European Economic
and Social Committee
Les médias ont un rôle majeur à jouer dans la réduction de la stigmatisation liée au handicap liée au handicap
Une audition du CESE attire l’attention sur la nécessité d’adopter une approche fondée sur les droits de l’homme en matière de handicap dans les programmes d’information et de divertissement, afin de construire une société plus inclusive qui voit la personne, et non son handicap
Les médias européens proposent souvent une image des personnes handicapées qui ne présente qu’une dimension et qui suscite un sentiment de pitié, une image forgée par des mythes et des idées fausses. En outre, leur offre de programmes d’information et de divertissement répondant aux critères de pleine accessibilité est encore insuffisante. Il leur reste dès lors un long chemin à parcourir pour qu’on puisse dire qu’ils communiquent de manière exacte et inclusive au sujet du handicap.

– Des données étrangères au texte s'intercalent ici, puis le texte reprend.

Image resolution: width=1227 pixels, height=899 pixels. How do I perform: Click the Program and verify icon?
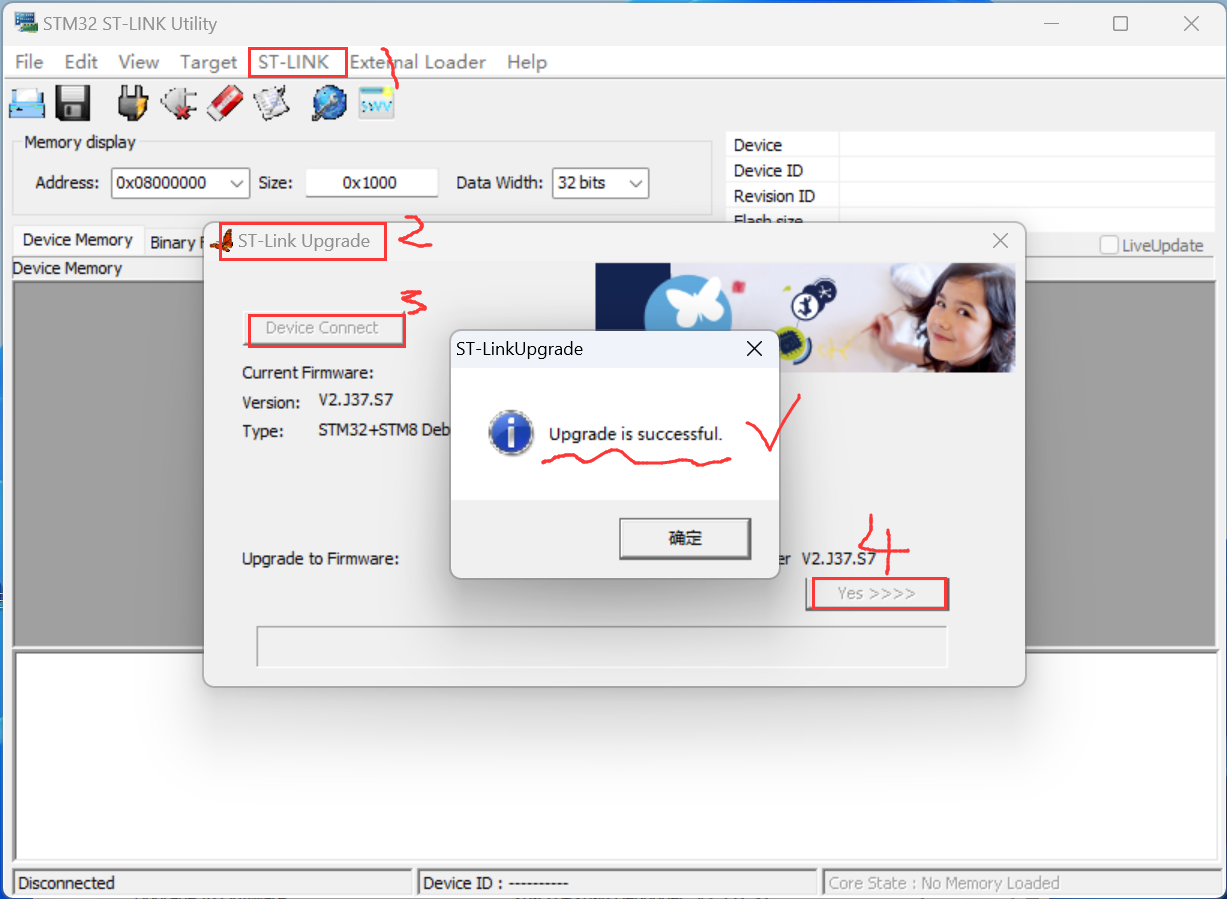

L’audition publique intitulée «Communiquer les droits des personnes handicapées», qui s’est tenue au Comité économique et social européen (CESE) à Bruxelles, a porté principalement sur le rôle pivot joué par les médias en matière de sensibilisation aux droits des personnes handicapées et de lutte contre la stigmatisation et les préjugés dont ces personnes sont victimes, qui s’insinuent toujours dans tous les aspects de la société européenne.
La communication sur les droits des personnes handicapées doit être considérée comme une partie importante d’une problématique plus large concernant la manière dont nous représentons la diversité de notre société dans son ensemble. Il s’agit de l’épicentre de nos valeurs démocratiques
, a déclaré Ioannis Vardakastanis, membre du CESE, qui ouvrait l’événement.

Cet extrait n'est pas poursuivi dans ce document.